J’ai été au Bal /I Went to The Dance porte le titre d’une chanson cajun. Le générique du film mentionne que le cinéaste s’est inspiré de l’ouvrage Cajun Music: A Reflection of a People, par Ann Allen Savoy (1984), et que les spécialistes de musique cadienne Barry Jean Ancelet et Michael Doucet, dit Beausoleil, ont participé à la réalisation du film. Les Blank filme de nombreux·ses musicien·nes en concert ou en bal, fait témoigner des célébrités du milieu ou leurs descendant·es, souvent devenu·es musicien·nes à leur tour. Au fil du temps et des générations, se dessinent des courants et des échanges , entre la musique cadienne, blanche, et le zydeco, interprété par les musicien·nes noir·es, mais les mêmes références, les mêmes instruments, la même vitalité, la même voix criante… qui donnent envie aux spectateur·rices de se retrouver pour danser aux French Dances ou aux Fais-Dodo.

Musiciens cadiens et créoles

Barry Jean Ancelet
Presses de l'Université du Québec, 1984

Cet ouvrage bilingue français et anglais est le fruit de dix ans de collaboration entre Barry Jean Ancelet, spécialiste de la musique cadienne, et Elemore Morgan Jr., peintre et photographe. C’est aussi « une tentative sérieuse, et pourtant éminemment lisible qui nous propose de grandes avenues pour l’approche d’une réalité complexe, aussi complexe que le mélange, en Louisiane, des groupes ethniques et raciaux, sans cependant donner au projet une allure trop didactique », d’après Michel Fabre, dans la Revue française d’études américaines,1986.

La démarche des auteurs est proche de celle de Les Blank : les musicien·nes sont photographié·es chez eux, vaquant à leurs occupations ou chantant avec leurs amis.

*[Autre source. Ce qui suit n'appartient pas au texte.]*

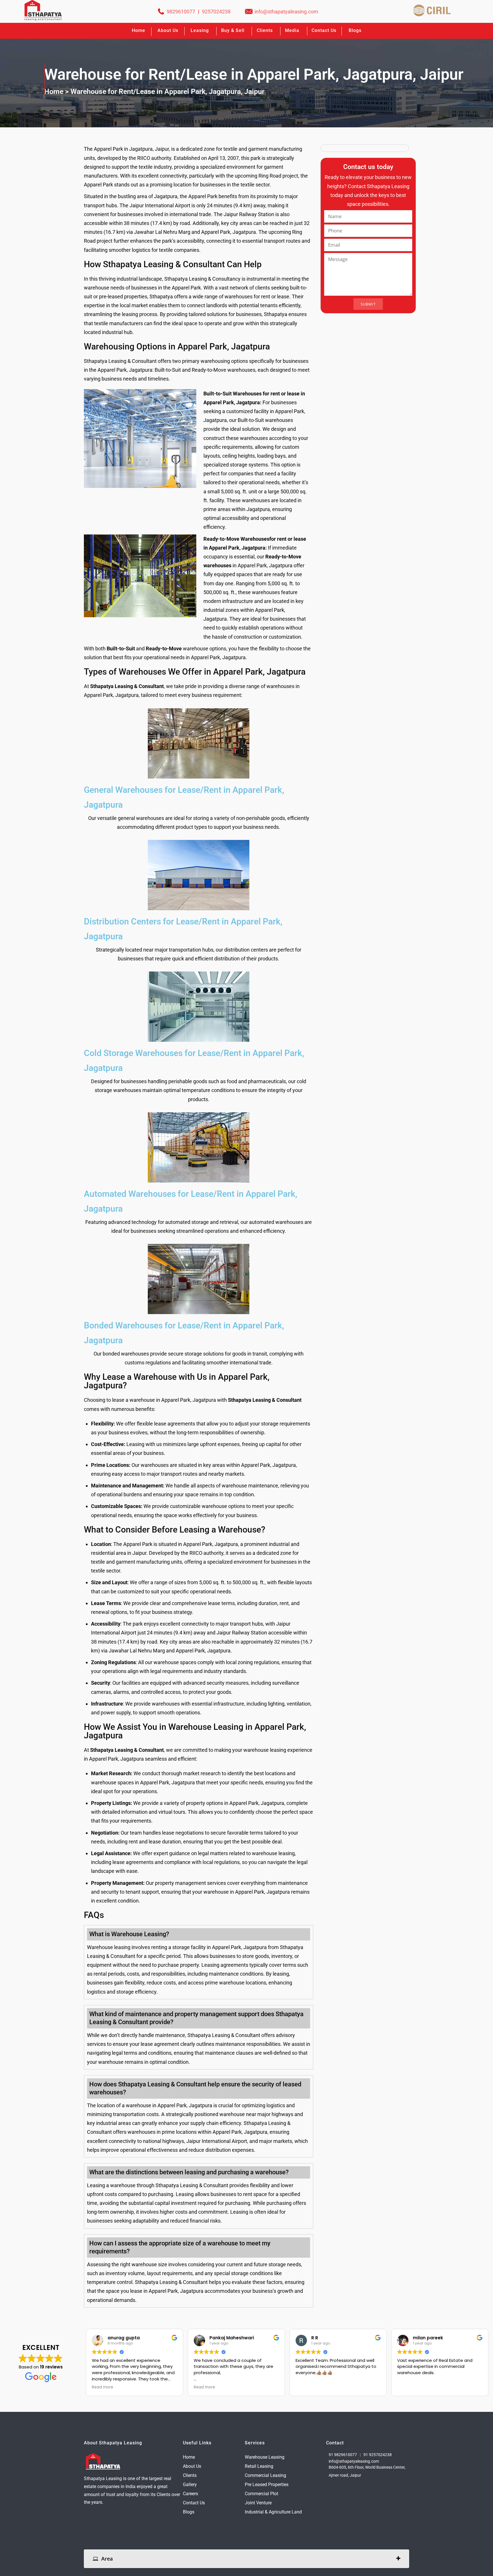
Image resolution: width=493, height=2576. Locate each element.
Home (138, 30)
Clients (265, 30)
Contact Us (324, 30)
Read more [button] (102, 2387)
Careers (190, 2493)
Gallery (190, 2484)
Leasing (200, 30)
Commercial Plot (261, 2493)
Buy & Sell (233, 30)
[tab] (246, 2558)
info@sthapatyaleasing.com (286, 12)
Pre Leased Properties (266, 2484)
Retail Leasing (259, 2466)
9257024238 (216, 12)
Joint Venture (258, 2502)
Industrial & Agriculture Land (273, 2511)
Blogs (355, 30)
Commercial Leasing (265, 2475)
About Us (192, 2466)
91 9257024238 (377, 2454)
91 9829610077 (343, 2454)
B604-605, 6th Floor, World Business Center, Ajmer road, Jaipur (367, 2471)
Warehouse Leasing (264, 2457)
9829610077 (181, 12)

« French music, Cajun, Creole, Zydeco. Ligne de couleur et hiérarchies sociales dans la musique franco-louisianaise », par Sara Le Menestrel | Civilisations n°53, 2006

Sara Le Menestrel est invitée à la séance de présentation des films de Les Blank à la Bpi au printemps 2023. Elle est anthropologue et membre du Centre d’études nord-américaines de l’École des hautes études en sciences sociales (EHESS) à Paris. Dans cet article, elle s’intéresse aux « rapports sociaux entre Cadiens et Créoles noirs au travers de leurs pratiques et de leurs jugements musicaux ». Elle examine l’évolution de la ligne de couleur entre musique cadienne et zydeco depuis les débuts de la musique française jusqu’à 2005. Elle a également publié un livre en anglais très complet sur la French Music : Negotiating Difference in French Louisiana Music. Categories, Stereotypes, and Identifications, University Press of Mississippi, 2015,

« Musiques de Louisiane. Vers un deuxième renouveau francophone ? », mémoire de Master 2 de Bastien Durand-Toulouse | Université Toulouse-Jean Jaurès, 2018

Bastien Durand-Toulouse, diplômé de l’Université Toulouse-Jean Jaurès, avait déjà rédigé un mémoire de Master 1 intitulé « Le Zydeco : musique et identité ? » qui adoptait une démarche historico-ethnologique et s’appuyant sur l’étude des textes de chansons zydeco. Réalisé lui aussi au sein de l’Institut pluridisciplinaire pour les études sur les Amériques (IPEAT), sous la direction de Nathalie Dessens, son mémoire de Master 2 porte sur la francité dans l’ensemble des musiques du pays Cajun et, plus largement, sur la francité en Louisiane. Bastien Durand-Toulouse souligne le rôle du Conseil pour le développement du français en Louisiane (CODOFIL), créé en 1968, dans la distinction entre Créoles et Cadien·nes, quand l’accent été mis sur la population cadienne pour souligner le lien avec les Acadien·nes, l’autre population blanche francophone.